### Work order
Write out again, please, the records below from the first line to the line holding "Given: Click the line 本项目不接受联合体受让", inclusive, and nothing else.

### Exercise input
※

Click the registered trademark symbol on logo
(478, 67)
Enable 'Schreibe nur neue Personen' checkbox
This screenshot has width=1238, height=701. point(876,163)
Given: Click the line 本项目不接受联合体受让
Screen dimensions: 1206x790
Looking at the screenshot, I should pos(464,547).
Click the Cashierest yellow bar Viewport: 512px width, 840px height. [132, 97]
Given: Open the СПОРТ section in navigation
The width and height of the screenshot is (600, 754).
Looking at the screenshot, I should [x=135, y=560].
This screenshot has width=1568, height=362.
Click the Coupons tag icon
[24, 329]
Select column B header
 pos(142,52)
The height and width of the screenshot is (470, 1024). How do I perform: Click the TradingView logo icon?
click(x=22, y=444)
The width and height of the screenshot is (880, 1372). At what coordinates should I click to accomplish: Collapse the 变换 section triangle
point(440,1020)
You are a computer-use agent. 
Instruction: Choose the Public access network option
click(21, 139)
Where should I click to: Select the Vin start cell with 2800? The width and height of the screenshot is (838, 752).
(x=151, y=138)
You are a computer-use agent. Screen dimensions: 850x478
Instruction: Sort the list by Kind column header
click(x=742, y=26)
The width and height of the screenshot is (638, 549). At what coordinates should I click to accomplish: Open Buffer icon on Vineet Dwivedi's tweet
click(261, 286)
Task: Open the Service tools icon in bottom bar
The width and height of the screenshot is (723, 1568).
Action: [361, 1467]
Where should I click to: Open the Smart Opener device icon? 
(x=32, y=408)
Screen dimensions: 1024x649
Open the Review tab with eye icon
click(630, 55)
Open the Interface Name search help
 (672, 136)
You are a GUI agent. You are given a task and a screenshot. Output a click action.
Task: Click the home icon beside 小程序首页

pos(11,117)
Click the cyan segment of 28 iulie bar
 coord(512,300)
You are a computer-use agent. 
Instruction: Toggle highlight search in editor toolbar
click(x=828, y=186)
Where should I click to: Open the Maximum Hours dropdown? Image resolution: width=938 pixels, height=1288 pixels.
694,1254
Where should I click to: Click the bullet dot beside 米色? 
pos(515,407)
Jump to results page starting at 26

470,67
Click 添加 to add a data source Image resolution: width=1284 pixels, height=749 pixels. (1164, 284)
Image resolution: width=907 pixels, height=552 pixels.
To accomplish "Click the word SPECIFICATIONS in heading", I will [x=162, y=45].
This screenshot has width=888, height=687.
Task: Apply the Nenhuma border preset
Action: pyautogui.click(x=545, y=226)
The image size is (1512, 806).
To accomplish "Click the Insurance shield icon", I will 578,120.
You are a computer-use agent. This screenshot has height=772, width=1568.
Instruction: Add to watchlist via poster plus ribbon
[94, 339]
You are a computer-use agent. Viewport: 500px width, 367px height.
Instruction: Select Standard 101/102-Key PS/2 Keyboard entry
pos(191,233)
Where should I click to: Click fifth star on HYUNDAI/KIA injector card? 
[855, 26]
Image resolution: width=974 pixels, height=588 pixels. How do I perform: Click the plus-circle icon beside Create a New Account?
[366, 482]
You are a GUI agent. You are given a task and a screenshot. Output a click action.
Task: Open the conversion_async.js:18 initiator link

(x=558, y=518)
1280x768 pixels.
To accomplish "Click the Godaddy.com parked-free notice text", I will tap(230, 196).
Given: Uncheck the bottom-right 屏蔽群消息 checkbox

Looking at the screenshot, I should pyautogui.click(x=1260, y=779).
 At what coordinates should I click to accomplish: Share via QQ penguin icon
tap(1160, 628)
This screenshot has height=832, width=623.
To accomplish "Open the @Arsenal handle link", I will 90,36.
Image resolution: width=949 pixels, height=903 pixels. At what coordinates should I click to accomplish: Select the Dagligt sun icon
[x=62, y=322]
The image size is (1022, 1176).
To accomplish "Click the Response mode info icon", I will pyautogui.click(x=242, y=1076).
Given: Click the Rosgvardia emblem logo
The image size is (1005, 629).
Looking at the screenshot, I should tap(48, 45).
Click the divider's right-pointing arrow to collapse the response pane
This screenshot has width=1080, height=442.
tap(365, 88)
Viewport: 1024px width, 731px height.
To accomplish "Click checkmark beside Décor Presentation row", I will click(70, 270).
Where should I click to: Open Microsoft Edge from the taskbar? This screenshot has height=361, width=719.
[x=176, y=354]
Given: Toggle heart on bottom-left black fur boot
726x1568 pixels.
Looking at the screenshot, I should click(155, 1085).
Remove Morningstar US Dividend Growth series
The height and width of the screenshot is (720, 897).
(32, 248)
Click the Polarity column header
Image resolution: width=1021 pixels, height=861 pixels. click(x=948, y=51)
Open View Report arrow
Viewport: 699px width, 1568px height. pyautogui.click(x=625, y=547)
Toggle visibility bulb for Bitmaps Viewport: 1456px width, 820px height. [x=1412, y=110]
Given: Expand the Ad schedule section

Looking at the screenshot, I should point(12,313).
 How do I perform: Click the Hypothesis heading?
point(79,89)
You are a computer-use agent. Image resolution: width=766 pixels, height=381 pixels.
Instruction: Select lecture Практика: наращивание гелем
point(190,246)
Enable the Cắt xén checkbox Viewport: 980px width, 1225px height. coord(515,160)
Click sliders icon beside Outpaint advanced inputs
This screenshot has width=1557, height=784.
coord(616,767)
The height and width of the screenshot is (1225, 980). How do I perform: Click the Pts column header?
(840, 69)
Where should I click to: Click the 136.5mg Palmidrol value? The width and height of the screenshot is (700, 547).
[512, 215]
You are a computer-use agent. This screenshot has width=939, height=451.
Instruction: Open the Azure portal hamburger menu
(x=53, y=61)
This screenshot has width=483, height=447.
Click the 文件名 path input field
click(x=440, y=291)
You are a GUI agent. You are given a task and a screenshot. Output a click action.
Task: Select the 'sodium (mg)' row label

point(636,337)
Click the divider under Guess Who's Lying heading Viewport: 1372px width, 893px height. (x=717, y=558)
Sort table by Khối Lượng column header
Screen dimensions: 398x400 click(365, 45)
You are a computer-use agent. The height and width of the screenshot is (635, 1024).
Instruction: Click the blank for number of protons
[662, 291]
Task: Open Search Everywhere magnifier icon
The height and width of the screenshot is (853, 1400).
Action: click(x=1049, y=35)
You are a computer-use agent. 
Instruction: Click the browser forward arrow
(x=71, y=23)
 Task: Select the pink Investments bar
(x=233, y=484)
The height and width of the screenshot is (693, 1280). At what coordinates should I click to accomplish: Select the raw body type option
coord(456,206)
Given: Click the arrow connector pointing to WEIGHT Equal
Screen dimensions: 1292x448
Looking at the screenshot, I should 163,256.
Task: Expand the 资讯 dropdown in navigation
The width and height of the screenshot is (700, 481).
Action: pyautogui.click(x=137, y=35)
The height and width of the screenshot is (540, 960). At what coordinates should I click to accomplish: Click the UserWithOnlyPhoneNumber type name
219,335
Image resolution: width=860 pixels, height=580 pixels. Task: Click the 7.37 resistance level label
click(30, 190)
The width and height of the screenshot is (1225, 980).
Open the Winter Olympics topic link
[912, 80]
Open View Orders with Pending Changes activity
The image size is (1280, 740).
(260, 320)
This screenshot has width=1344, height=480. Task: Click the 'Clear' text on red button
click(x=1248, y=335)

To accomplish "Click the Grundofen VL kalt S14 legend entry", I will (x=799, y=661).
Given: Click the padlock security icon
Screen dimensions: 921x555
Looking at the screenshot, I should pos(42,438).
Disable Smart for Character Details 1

※

### Task answer
Click the registered trademark symbol on logo
(478, 67)
Enable 'Schreibe nur neue Personen' checkbox
This screenshot has width=1238, height=701. point(876,163)
Given: Click the line 本项目不接受联合体受让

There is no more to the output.